The Oldsmobile Series 70 is a full-size midrange automobile produced by Oldsmobile between the 1939 and 1950 model years. Oldsmobiles of this time period were in an unusual "middle" position in GM's hierarchy of automobile brands. Chevrolet and Pontiac were the budget priced models, while Buick and Cadillac were the luxury brands. GM would share their "A" body platforms between Chevrolet, Pontiac, and "B" body on Oldsmobile and Buick, while leaving Cadillac on the senior "C" platform. Oldsmobiles were then branded as "luxury level" Chevrolet's and Pontiac's, while Oldsmobiles using the "B" platform were "budget priced" Buicks and Cadillacs. 

Competitors from Ford's Mercury and Chrysler's  DeSoto brands would give customers a choice to have Oldsmobile levels of luxury, while not paying as much for a comparable Oldsmobile. GM in later years would discontinue the Series 70 and the budget Oldsmobile Series 60, and introduce the Oldsmobile 88 to push Oldsmobile upmarket, giving Chevrolet and Pontiac a better market position for a lower price. It was with this generation that all GM vehicles experienced increased width dimensions to accommodate three passengers on the front bench seat and an additional three passengers on rear bench seat installed vehicles. This was accomplished with the deletion of running board thereby adding additional room inside the passenger compartment and upgrading the floor mounted gearshift to a steering column installed transmission gear selector for the Hydramatic automatic transmission.

1939–1940

Naming standards were in flux at Oldsmobile during the late 1930s and 1940s. From 1932 through 1938 Oldsmobile had two series: "F" and "L". Series F came with a straight-6 engine and Series L came with a larger body and a straight-8 engine. Series F was renamed Series 60 in 1939 and Series L was replaced with the Series 70, with the Series 70 being powered by the straight-6 and the straight-8 respectively. The Series 60 used the GM A-body and the Series 70 used the B-body. 

In 1940 the even larger C-body was introduced to Oldsmobile and it alone was powered by the straight-8. In order to differentiate it as Oldsmobiles senior level vehicle it was named the Series 90 while remaining below the Buick Special. The series were also given names for the first time that year with the Series 60, 70, and 90 being called the Special, Dynamic, and Custom Cruiser respectively. The Hydramatic transmission, a fully clutchless automatic, debuted in the 1940 model year.

1941–1948

In 1941 both straight six- and straight eight-engines were offered on each series so to differentiate between the two the second digit was used to denote the number of cylinders, so the Dynamic 70 was replaced with the Dynamic 76 and 78. In 1942 sales literature started referring to the Series 70 as the Dynamic Cruiser 76 and 78. 

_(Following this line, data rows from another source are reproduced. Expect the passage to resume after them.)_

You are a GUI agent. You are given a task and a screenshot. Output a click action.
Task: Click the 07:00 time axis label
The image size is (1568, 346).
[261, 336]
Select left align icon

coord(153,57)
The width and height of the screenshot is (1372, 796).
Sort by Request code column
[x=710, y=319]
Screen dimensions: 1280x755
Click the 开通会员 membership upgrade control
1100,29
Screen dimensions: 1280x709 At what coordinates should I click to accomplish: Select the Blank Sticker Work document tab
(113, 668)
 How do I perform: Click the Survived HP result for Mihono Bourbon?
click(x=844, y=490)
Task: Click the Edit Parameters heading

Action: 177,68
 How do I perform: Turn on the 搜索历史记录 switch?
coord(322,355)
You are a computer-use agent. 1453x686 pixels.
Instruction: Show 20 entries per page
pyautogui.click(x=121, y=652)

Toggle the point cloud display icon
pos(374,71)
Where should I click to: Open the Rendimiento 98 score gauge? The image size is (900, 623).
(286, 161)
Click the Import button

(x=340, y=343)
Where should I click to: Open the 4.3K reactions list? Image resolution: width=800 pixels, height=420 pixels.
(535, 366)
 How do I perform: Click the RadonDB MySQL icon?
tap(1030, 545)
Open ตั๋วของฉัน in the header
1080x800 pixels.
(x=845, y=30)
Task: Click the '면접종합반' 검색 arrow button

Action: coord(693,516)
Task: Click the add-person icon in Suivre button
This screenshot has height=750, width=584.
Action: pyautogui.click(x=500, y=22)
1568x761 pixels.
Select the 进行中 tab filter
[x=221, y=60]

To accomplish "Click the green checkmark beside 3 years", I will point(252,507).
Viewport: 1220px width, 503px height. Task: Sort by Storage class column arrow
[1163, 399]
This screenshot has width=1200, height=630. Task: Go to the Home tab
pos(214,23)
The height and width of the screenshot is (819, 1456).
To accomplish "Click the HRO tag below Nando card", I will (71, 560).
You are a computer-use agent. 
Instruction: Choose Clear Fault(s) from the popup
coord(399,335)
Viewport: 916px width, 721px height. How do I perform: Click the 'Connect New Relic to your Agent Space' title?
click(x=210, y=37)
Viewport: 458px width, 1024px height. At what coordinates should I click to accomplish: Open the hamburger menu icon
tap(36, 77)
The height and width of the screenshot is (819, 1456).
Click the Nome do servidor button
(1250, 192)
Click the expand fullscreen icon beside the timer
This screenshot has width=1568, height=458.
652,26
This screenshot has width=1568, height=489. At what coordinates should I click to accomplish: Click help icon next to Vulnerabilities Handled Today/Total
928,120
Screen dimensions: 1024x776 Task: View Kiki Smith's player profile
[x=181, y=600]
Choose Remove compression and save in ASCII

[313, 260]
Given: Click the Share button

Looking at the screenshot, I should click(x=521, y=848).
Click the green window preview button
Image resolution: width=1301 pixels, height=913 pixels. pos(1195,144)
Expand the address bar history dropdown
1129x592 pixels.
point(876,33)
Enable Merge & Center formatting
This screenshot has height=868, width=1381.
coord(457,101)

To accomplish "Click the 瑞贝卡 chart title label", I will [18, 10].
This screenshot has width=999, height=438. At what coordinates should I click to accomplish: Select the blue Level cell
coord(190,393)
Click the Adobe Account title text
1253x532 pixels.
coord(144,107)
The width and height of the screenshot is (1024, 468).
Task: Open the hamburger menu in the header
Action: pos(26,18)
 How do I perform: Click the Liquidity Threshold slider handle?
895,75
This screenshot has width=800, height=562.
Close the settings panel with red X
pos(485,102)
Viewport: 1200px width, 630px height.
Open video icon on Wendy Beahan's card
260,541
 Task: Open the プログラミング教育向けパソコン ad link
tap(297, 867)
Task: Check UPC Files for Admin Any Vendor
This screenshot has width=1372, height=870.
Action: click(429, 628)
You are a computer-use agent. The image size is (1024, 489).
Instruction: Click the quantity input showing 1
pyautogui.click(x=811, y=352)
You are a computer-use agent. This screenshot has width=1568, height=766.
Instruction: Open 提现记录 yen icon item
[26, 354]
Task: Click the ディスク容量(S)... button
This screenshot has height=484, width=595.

Production was delayed from 1942 until 1945 due to manufacturing efforts being devoted to World War II defense production. To celebrate the company's 44th anniversary at the time, all Oldsmobiles were installed with a small badge on the grille with "B44" attached. This was not a model designation.

In 1946 the Dynamic Cruiser Series 70 was Oldsmobile's mid-priced model, and offered both a 2-door Club Sedan and 4-door Sedan, and the second number in the series designation continued to identify if it had a straight six- or straight eight-cylinder flat-head engine. Some of the optional equipment included a choice of a 6-tube or DeLuxe 7-tube radio, electric clock, plastic steering wheel, rear window wiper for both sedans, and auxiliary driving lights. Prices listed for the Dynamic 70 DeLuxe 4-door Sedan were US$1,678 ($ in  dollars ) and 5,118 were assembled while the Dynamic 70 4-door Sedan was much more popular, selling 25,528 with a listed price of US$1,568 ($ in  dollars ). Electrical equipment was modest as the cars of this time only used a 6-volt system. The standard equipment offered Bedford cord or broadcloth upholstery, front seat retractable center armrests, rubber floor mats, painted woodgrained instrument panel, dual sun visors, dual electric windshield wipers, and an automatic choke for the carburetor for easier starts for a cold engine. Buyers who chose the DeLuxe trim package were given carpeted inserts in the rubber floor mats, a deluxe instrument with full gauges, a retractable center armrest for the rear seat, the E-Z-I anti-glare rear view mirror and an electric clock. Curiously, the Standard Series 70 had 16" wheels while the DeLuxe had 15" wheels as standard equipment.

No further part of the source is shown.